When it comes to adapting a piece of literature to the screen, perhaps the greatest difficulty is keeping faithful to the original source material whilst ensuring that the end result still stands on its own.

Many works have went through the process with varying results, whereas Netflix’s new series, The Witcher, succeeds very well in both areas.

Being an adaptation of the fantasy works of writer Andrzej Sapkowski, the show was always going to attract fans of the books and the games later inspired by the series alongside viewers wanting their next fix of magic and monsters. To both sets, the show delivers.

The show follows the stories of three particular characters. The titular Witcher Geralt of Rivia is a mutated monster slayer who takes on jobs for coin. Elsewhere is Yennefer, a young woman training in sorcery and looking to enhance her abilities.

Lastly there is the young princess Ciri, a runaway searching for the Witcher in the cruel and dangerous setting of the Continent. Throughout the series, the three face monsters and villains of various form and intent across the war-ravaged world.

What is immediately noticeable is the excellent acting on display from the cast. Henry Cavill’s performance as the cold, no- nonsense Geralt is utterly fantastic to say the least. Every scene in which Cavill is present shows just how much character can be put into an individual who has been mutated to become an emotionless monster slayer. Along with this, Anya Chalotra excellently displays development through her role as Yennefer in her greatest and darkest moments.

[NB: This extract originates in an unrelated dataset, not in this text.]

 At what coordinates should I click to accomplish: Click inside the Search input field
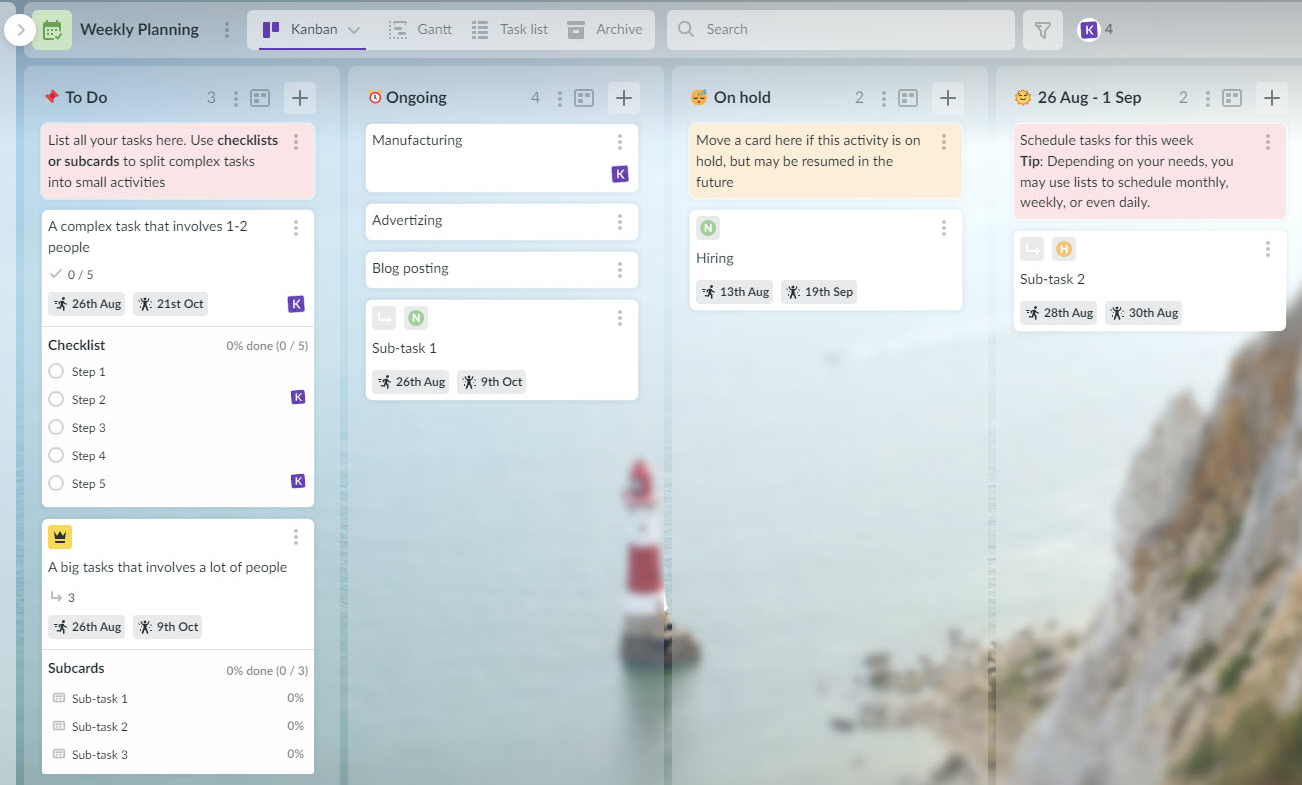click(840, 29)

Other roles such as Freya Allan’s young Princess Ciri and Joey Batey’s comic relief through the bard Jaskier similarly shine throughout the series, particularly with the latter’s many songs regarding Geralt’s adventures.

What further brings the show to excellence is the sheer brutality and harshness of the world. This world is far from being a whimsical fairytale kingdom. The horror of the monsters and violence within the conquering kingdom of Nilfgaard ensure that in this setting, there is always danger and tension.

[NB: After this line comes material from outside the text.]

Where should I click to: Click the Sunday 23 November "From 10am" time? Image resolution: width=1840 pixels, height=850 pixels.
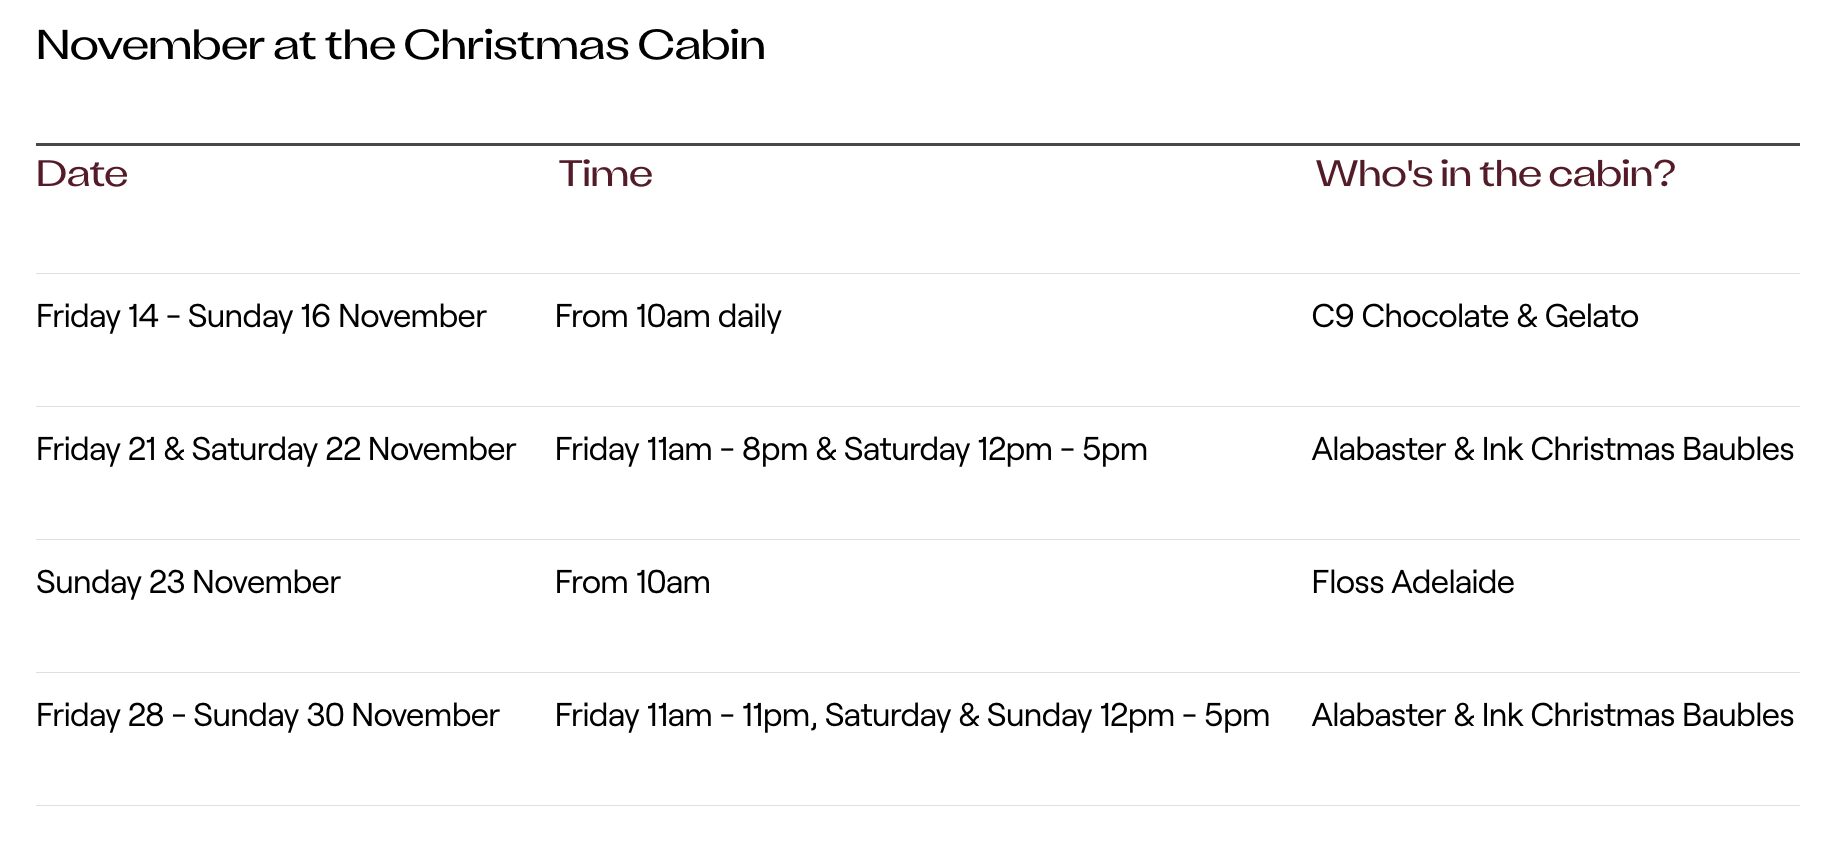632,583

Having a setting so harsh, it certainly allows for some excellent and exhilarating action that will have audiences gripping their seats. Along this is a society of cruel and sexually lusting individuals that greatly relays the squalor of the land.

Perhaps one of the only issues of the show however, and admittedly quite a big one, is how confusing the use of timelines can be. The show splits itself across different periods of time and is not quite chronologically told, so when characters appear in episodes set in the past without much explanation, audiences may find themselves raising an eyebrow.

Thankfully, Netflix has released a timeline in regards to this issue, so it is nowhere near as problematic as it once was. Besides this issue one can still enjoy the episodes as they are, especially seeing as they were originally short stories in Sapkowski’s books, though there may be slight teething issues in understanding what is happening and when.

Regardless of the strange displacing of time in the series, The Witcher is still an excellent watch that, through an intense story and fantastic acting, will unsurprisingly become a household series as it continues on.